_RECORDS TO PROCESS_.

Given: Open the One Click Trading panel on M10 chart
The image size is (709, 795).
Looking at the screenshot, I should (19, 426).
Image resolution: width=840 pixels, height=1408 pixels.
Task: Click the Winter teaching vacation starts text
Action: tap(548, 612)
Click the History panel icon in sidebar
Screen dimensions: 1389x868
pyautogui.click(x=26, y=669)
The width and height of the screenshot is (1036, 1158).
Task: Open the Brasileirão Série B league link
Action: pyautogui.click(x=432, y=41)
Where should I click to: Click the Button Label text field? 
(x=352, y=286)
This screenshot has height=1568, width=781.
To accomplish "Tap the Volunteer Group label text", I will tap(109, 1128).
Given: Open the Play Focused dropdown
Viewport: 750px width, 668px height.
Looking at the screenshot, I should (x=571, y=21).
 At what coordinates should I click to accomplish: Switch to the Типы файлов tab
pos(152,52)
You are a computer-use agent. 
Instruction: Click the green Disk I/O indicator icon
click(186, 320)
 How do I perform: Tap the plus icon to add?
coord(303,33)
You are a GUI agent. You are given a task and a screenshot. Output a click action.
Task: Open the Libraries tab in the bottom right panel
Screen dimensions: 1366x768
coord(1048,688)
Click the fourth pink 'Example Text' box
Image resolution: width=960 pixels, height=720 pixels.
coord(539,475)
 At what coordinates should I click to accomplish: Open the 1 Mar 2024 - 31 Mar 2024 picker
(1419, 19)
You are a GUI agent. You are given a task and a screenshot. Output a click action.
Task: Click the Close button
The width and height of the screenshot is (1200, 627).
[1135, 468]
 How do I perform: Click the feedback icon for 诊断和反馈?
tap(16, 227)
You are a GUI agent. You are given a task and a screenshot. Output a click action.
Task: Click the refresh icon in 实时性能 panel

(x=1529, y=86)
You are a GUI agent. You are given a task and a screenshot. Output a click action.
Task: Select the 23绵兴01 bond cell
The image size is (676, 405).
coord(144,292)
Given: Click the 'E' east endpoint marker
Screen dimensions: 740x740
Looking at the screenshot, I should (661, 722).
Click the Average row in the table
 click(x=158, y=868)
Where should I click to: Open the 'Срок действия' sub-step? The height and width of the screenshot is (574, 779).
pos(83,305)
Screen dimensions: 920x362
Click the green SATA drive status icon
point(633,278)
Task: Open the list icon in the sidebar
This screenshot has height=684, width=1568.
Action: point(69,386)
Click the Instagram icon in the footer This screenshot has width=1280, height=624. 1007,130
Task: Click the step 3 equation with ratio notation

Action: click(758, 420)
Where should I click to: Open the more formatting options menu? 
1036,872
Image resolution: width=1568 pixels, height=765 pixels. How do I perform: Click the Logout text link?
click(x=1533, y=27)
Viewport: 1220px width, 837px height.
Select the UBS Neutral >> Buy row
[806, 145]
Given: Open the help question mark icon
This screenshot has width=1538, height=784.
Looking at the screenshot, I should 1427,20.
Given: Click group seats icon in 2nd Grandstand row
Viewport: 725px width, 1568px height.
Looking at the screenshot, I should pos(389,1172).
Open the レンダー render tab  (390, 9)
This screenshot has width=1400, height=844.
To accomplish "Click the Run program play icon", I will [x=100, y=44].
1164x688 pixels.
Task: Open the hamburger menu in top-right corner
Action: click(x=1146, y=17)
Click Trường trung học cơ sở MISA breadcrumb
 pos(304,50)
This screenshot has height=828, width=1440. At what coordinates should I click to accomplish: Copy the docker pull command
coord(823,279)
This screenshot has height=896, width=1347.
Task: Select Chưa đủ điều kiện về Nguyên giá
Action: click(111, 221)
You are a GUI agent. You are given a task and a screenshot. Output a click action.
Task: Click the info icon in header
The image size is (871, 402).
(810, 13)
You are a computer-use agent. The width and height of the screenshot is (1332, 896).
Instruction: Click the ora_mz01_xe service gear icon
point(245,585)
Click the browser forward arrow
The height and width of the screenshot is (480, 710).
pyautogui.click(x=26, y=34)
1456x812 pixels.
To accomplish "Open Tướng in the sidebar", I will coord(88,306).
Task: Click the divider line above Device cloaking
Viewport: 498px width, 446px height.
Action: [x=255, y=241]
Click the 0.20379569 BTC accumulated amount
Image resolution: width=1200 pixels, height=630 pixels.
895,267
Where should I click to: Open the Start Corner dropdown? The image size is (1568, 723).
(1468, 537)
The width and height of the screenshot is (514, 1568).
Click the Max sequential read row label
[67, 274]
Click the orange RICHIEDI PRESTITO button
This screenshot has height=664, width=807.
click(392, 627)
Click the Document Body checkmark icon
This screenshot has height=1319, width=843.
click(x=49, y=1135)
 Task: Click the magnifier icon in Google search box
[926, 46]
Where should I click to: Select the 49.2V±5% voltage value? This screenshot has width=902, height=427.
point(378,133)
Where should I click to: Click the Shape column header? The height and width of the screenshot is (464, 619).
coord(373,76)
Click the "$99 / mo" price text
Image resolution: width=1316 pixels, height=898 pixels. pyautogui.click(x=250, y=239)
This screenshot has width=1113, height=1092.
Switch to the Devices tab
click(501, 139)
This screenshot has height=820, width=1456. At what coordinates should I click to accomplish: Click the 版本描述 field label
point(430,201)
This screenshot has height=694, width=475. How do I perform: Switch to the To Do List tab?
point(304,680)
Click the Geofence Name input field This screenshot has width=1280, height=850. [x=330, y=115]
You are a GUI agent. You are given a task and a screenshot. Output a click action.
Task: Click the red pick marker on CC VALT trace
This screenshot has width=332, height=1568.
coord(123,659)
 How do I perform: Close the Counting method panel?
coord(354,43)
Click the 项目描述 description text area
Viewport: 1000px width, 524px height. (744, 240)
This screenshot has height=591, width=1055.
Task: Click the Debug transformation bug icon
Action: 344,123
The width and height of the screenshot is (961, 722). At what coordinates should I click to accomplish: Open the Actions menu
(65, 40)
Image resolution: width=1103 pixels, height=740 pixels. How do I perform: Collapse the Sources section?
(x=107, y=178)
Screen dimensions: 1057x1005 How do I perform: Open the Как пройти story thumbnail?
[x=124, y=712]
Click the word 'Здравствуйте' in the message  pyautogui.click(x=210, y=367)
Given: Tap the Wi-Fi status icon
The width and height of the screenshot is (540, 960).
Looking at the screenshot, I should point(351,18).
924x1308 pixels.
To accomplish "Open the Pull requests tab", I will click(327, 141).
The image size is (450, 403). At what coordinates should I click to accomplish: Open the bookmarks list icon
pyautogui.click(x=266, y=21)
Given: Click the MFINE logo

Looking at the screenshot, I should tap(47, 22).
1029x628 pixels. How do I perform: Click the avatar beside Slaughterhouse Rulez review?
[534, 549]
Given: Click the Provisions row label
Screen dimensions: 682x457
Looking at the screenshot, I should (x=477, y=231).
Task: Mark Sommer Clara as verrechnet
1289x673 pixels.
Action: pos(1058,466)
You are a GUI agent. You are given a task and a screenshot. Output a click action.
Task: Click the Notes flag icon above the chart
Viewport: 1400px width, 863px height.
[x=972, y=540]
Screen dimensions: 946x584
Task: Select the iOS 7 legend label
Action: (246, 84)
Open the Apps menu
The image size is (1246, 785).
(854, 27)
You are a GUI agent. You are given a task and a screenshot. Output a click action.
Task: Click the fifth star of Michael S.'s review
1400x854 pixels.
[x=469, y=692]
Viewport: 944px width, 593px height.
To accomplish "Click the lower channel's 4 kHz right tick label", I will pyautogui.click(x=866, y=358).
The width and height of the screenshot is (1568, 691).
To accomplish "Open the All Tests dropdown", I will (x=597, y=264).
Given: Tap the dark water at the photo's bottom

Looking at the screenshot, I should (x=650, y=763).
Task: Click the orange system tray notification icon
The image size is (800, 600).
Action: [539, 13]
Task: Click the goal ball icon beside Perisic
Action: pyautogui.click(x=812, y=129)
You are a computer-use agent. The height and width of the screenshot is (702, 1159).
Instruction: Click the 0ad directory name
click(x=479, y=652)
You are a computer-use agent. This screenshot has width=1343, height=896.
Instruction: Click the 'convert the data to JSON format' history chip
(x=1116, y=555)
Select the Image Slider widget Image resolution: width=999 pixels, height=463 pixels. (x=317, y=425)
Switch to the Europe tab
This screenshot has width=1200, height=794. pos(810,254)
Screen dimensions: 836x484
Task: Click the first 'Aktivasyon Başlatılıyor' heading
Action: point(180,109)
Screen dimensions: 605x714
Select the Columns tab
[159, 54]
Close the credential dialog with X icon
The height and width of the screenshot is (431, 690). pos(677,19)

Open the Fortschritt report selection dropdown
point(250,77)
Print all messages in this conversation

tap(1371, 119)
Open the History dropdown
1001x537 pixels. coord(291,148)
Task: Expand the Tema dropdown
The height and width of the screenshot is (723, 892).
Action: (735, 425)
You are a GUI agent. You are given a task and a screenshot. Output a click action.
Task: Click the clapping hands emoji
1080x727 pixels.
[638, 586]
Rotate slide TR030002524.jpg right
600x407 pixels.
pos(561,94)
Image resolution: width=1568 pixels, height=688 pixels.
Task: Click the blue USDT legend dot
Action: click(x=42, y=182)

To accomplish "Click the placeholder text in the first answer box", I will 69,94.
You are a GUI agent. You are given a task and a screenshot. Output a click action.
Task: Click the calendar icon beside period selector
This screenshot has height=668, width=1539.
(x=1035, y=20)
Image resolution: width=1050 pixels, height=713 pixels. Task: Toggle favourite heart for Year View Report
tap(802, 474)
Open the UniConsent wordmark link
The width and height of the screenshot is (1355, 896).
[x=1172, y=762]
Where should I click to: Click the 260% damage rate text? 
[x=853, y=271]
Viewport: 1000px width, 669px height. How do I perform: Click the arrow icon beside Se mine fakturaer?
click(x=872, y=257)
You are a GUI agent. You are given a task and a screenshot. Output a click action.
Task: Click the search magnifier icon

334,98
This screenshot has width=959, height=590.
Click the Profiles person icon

_WORK TASK_.
Wherever the string "computer" occurs in the listing, return the line it sits on.

_YOUR SOLUTION_.
You are a computer-use agent. 
You are a computer-use agent. The width and height of the screenshot is (1332, 896).
You are a computer-use agent. The height and width of the screenshot is (702, 1159).
You are a computer-use agent. This screenshot has width=1343, height=896.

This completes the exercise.